Depuis trois semaines, l’ancien président se trouve devant le tribunal, répondant aux questions des juges et des avocats. Au début de la semaine, il avait pu compter sur le soutien de son épouse, Carla Bruni, présente à ses côtés. Lors de son premier interrogatoire, il avait exprimé son désir de répondre à la « souffrance » des parties civiles, affirmant sa volonté de rétablir la « vérité » de son innocence.
Lors de la séance du 9 avril, Nicolas Sarkozy a été interrogé par Maître Vincent Ollivier, un des avocats des parties civiles. Il a évoqué ses déclarations, qualifiées de virulentes, faites après sa condamnation. Pour rappel, le 25 septembre dernier, à la fin de l’audience, il avait déclaré que « la haine n’a décidément aucune limite ». Près de sept mois plus tard, il a justifié ces mots par son « état de choc » face à la décision de justice.
« Chacun peut comprendre l’état de choc dans lequel se trouve celui qui apprend qu’il est condamné à cinq années de prison, et que, de surcroît, il y aura une application immédiate », a-t-il expliqué.

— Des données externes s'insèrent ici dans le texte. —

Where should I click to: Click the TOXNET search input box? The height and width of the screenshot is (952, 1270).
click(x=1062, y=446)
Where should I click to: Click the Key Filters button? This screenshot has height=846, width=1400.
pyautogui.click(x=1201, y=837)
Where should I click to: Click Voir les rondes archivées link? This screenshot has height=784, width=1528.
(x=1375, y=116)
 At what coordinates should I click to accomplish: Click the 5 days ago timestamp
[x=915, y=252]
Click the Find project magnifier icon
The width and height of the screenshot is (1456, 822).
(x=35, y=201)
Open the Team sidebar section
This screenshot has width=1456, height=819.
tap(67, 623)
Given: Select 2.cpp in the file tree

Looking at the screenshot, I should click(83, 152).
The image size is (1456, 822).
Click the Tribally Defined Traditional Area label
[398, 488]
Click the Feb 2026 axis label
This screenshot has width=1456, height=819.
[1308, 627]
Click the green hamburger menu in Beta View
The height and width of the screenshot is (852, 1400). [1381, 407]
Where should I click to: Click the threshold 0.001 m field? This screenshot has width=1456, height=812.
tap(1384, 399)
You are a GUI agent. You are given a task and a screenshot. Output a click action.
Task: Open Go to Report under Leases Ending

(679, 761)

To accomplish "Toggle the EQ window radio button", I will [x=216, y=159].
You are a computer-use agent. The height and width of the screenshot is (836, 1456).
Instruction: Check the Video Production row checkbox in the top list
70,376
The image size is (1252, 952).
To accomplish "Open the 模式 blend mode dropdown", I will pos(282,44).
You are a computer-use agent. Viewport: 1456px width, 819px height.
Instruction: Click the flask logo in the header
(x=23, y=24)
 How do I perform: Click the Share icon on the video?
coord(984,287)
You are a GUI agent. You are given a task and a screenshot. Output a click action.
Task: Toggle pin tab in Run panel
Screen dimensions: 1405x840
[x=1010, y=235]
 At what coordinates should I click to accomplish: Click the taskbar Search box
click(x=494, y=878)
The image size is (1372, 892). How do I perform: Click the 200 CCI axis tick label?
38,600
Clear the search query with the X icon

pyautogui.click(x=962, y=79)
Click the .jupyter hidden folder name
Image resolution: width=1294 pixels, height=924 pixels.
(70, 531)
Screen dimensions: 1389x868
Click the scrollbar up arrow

Il a également précisé que le mot « haine » visait plusieurs cibles, notamment les kadhafistes et le média Mediapart, qui le poursuit depuis des années, ainsi qu’une partie du réquisitoire du parquet national financier.
Cependant, Nicolas Sarkozy a tenu à préciser qu’il n’avait jamais eu l’intention de blesser les victimes. « Je crois que les mots étaient au fond de mon cœur, la souffrance mérite d’être respectée. Je ne suis pas un jukebox qui sert des discours », a-t-il déclaré, affirmant son respect pour ceux qui ont souffert dans cette affaire.
Malgré cette défense, l’ancien chef de l’État a reconnu avoir traversé un « long calvaire judiciaire » qui a mis à l’épreuve son respect pour l’institution judiciaire. Il a insisté sur le fait qu’il avait toujours répondu aux convocations et qu’il avait essayé de se défendre du mieux possible durant ce processus.
Pour conclure, Nicolas Sarkozy a évoqué l’humiliation que représente pour lui le fait de franchir les portes de la prison, un moment qui, selon lui, est également humiliant pour la France. Ce procès, qui semble être un tournant dans son parcours judiciaire, pourrait marquer la fin de ce chapitre tumultueux de sa vie publique.